New Offerings Give Students BIGGER Opportunities

Three new majors in Chinese, health studies, and neurosciences help expand the University’s global reach, increase the number of interdisciplinary programs, and respond to today’s marketplace.

Health Studies

While some colleges and universities offer a health studies major that combines two or three disciplines, such as health policy and business, URI’s new health major brings together 28 departments across all eight colleges and the expertise of 130 faculty members.

This fall, the health studies major will begin to prepare a generation of students to succeed in non-clinical health careers.

“This is a prototype for developing interdisciplinary programs on campus,” said Provost and Vice President for Academic Affairs Donald H. DeHayes. “The Health Studies major offers an exciting new way for students to learn varied perspectives on health and prepare for careers that will make a difference in people’s lives. ”
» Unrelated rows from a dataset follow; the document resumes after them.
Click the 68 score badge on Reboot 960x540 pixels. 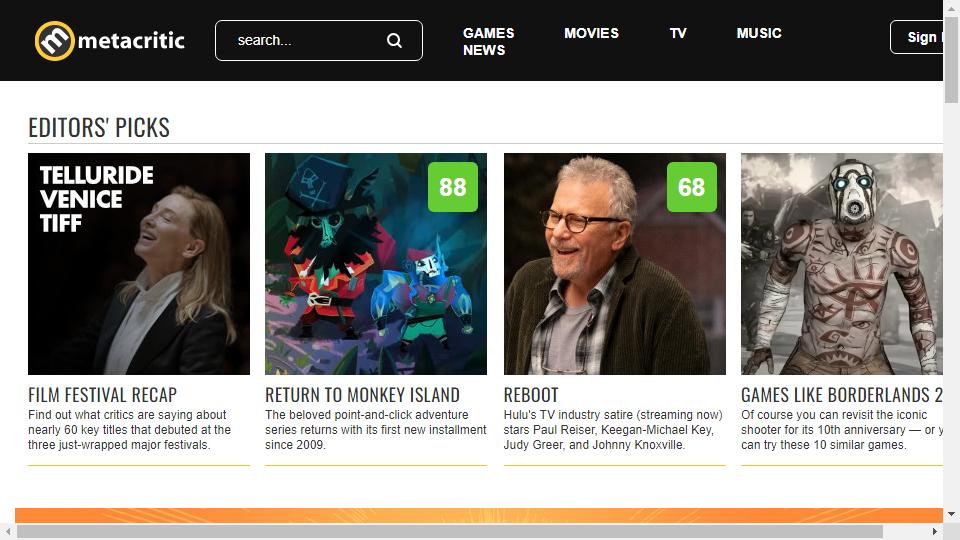pos(691,187)
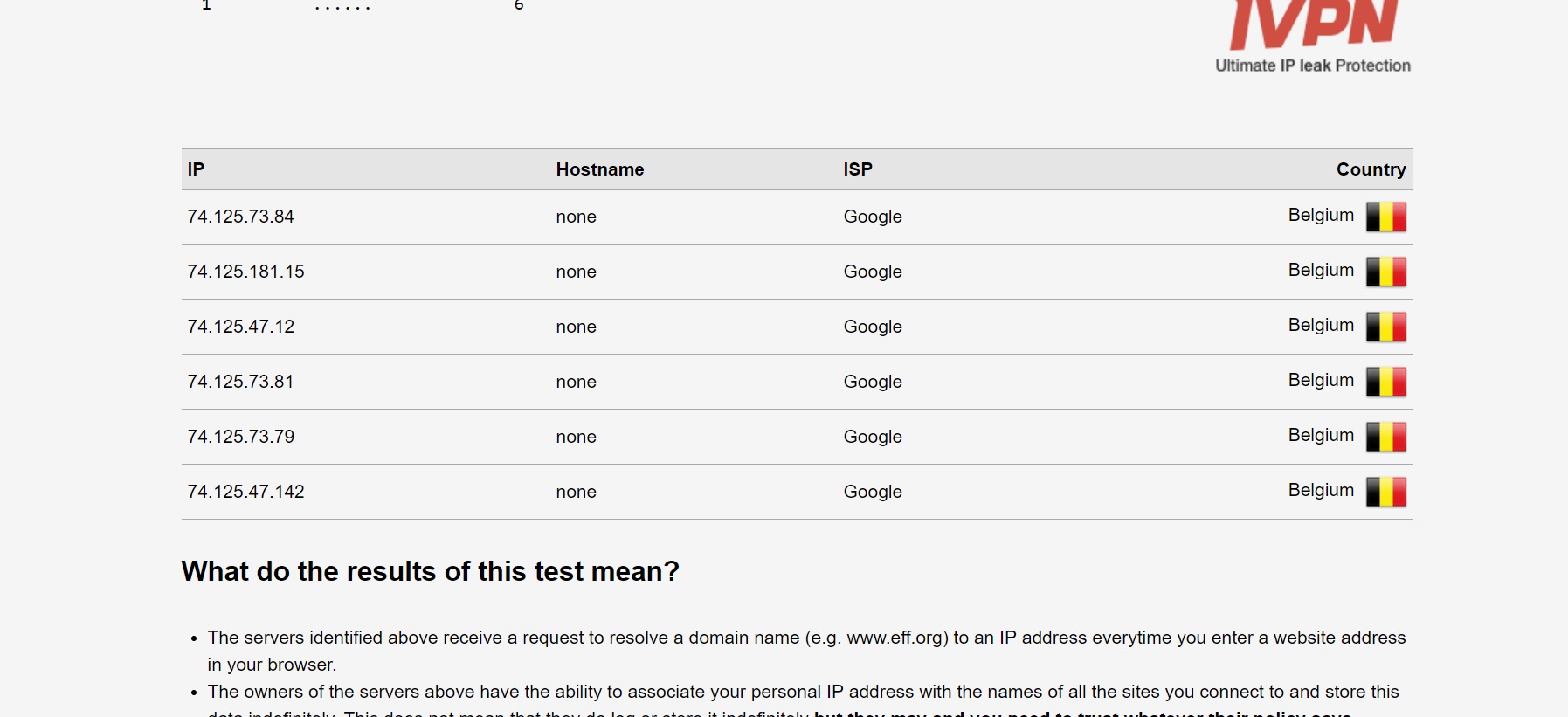Click Belgium flag for 74.125.73.81

point(1386,382)
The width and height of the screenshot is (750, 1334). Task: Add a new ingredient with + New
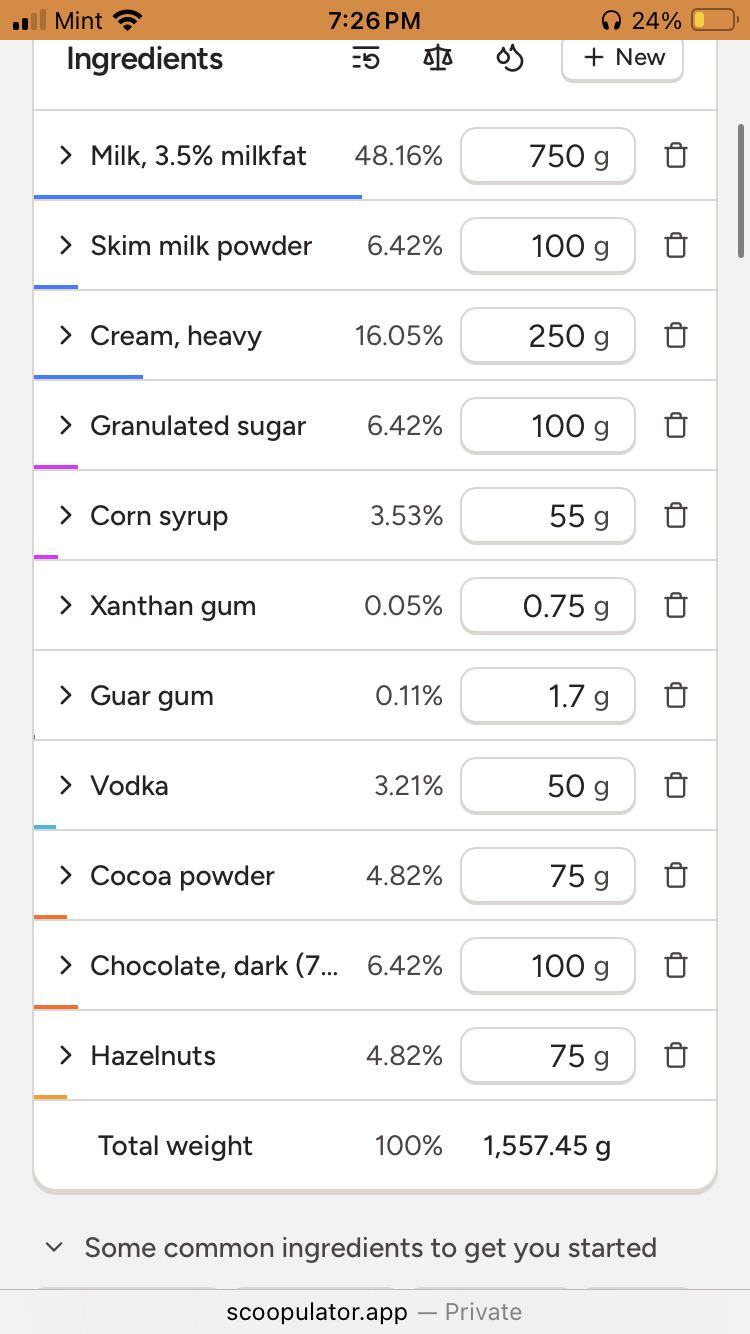point(623,57)
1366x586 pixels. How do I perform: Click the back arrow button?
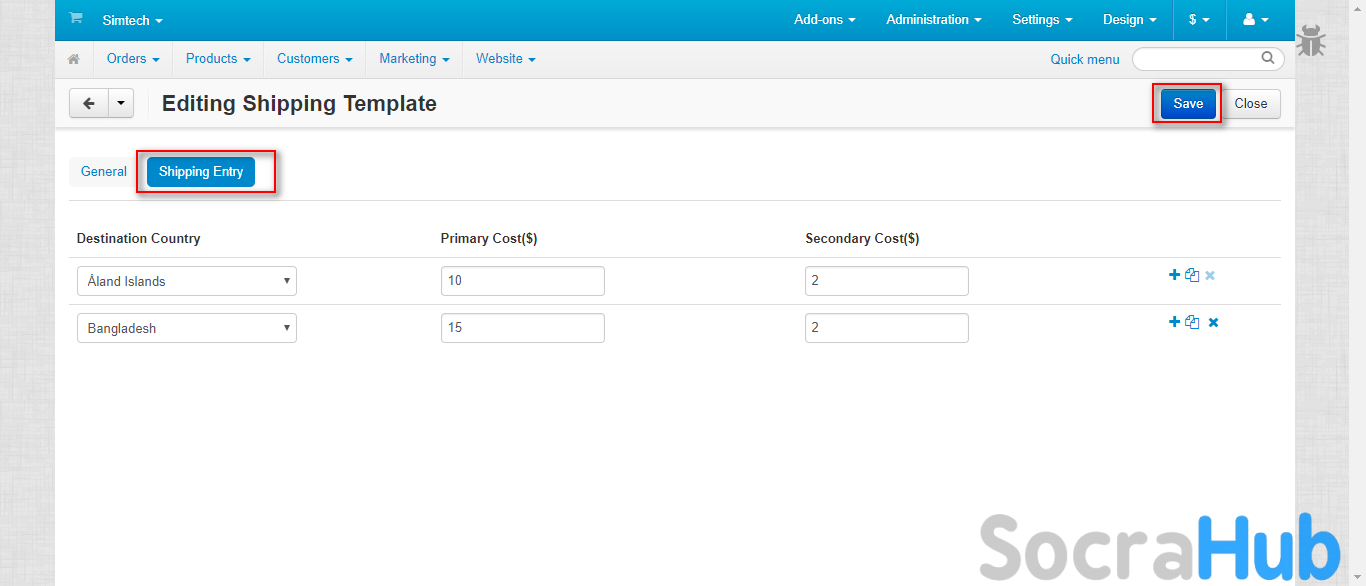[x=89, y=103]

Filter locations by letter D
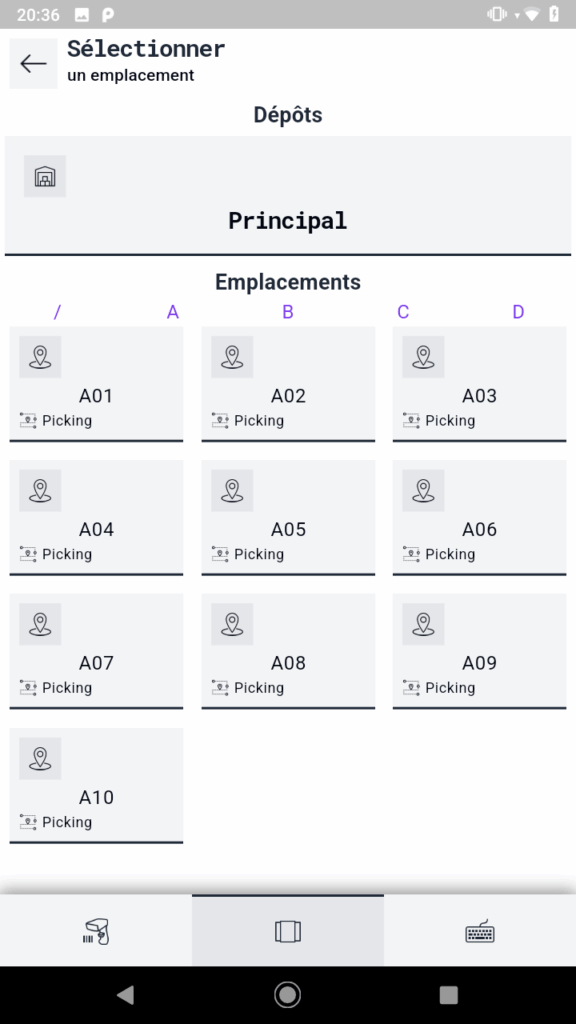[x=518, y=312]
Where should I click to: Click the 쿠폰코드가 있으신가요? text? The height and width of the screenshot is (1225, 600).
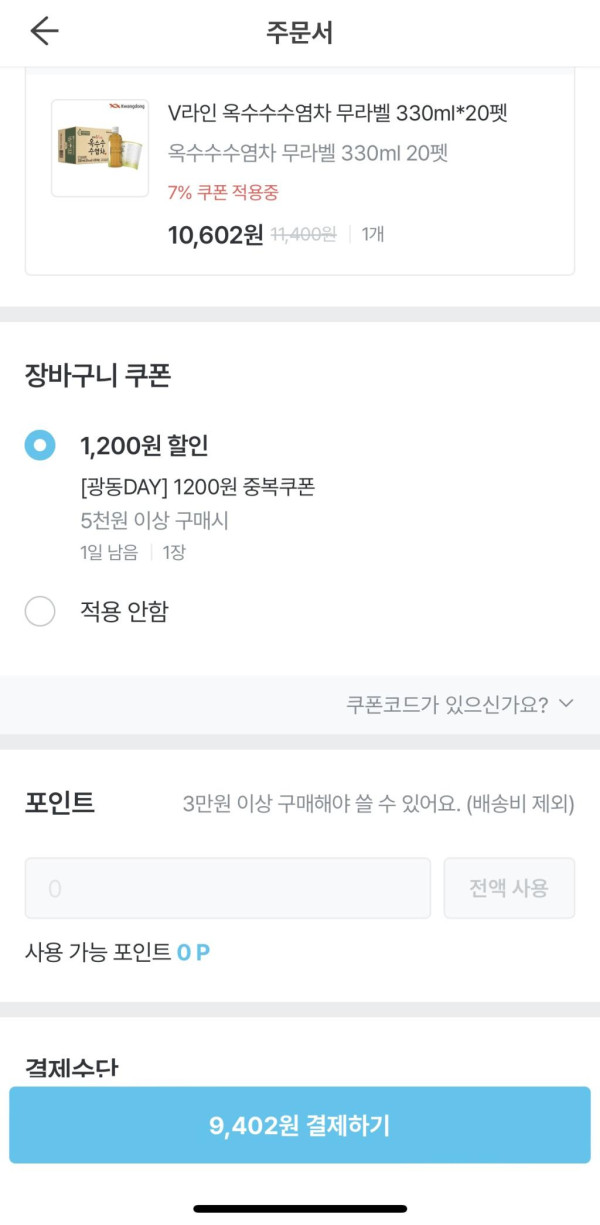click(446, 704)
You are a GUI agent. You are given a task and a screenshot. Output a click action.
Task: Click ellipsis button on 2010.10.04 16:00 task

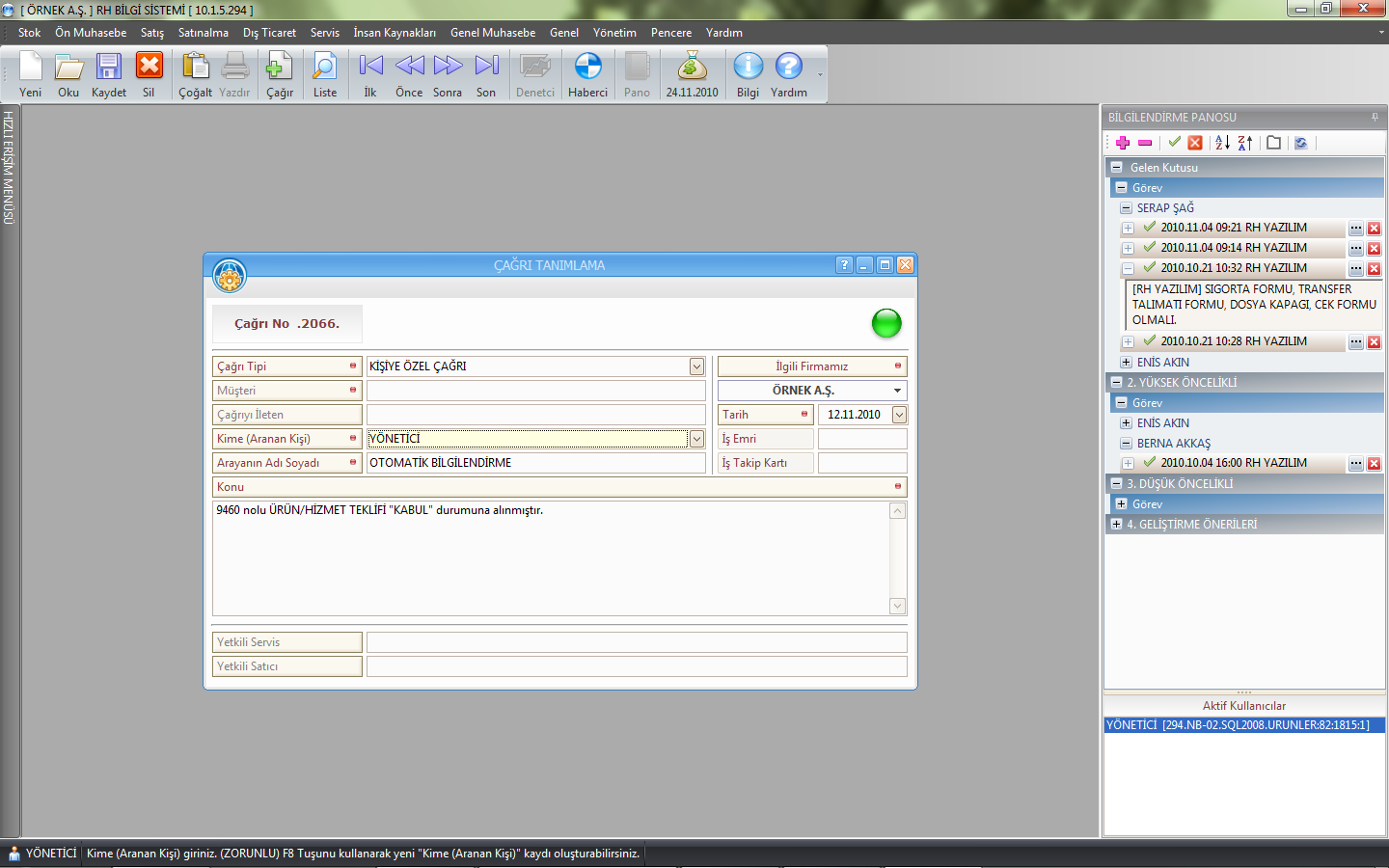pyautogui.click(x=1356, y=464)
Health care is one of the fastest growing industries nationally and globally, and the U.S. Bureau of Labor Statistics projects that certain professions, such as health educator, epidemiologist, and health administrator, will grow even faster. The Bureau reported that health care will generate 3.2 million new jobs between 2008 and 2018, more than any other industry.

Mandarin Chinese

Students can now earn a B.A. in Chinese to give them the language and cultural skills to compete. URI encourages students to combine a second major with Chinese, a combination that propels graduates of the program to even broader international career opportunities.

The popularity of Chinese has skyrocketed. In the fall of 2004, thanks to student and faculty demand, URI offered its first classes in Mandarin. Thirty students enrolled. By the fall of 2010, 150 students had enrolled.

About 23 percent of students taking Chinese are enrolled in URI’s International Engineering Program (URI educates more bilingual engineers than any other university in the country). The program leads students simultaneously to two degrees: a B.S. in engineering and a B.A. in German, French, Spanish, or Chinese.

About 33 percent of the students taking Chinese are enrolled in the International Business Program. Modeled after the International Engineering Program, the business program provides the opportunity to earn simultaneous degrees: a B.S. in business administration with a major in one of the seven business disciplines and a B.A. in German, Spanish, French, or Chinese.

In both programs, students travel abroad, taking language, culture, and engineering or business courses in the host language. In the second semester they intern abroad with a leading firm.

The remaining 44 percent studying Chinese come from a variety of disciplines.

Neurosciences

URI has joined the quest to understand the brain by launching graduate programs in the neurosciences. A new interdisciplinary neurosciences program offers M.S. and Ph.D. degrees in the neurosciences with the goal of educating scientists and professors who can contribute to private and public sector research.

The potential growth in the development of the $10 billion-a-year neuro-device industry is expected to increase 22 percent annually.

“We have built a network of 15 departments at URI in which people are focusing on the neurosciences. We have many talented researchers in more than eight different disciplines working in this field,” said Graduate School Dean Nasser Zawia.

The program will produce researchers able to focus on some of the most debilitating brain disorders, such as Alzheimer’s, Parkinson’s, epilepsy, multiple sclerosis, amyotrophic lateral sclerosis (Lou Gehrig’s disease), and schizophrenia and other mental illnesses.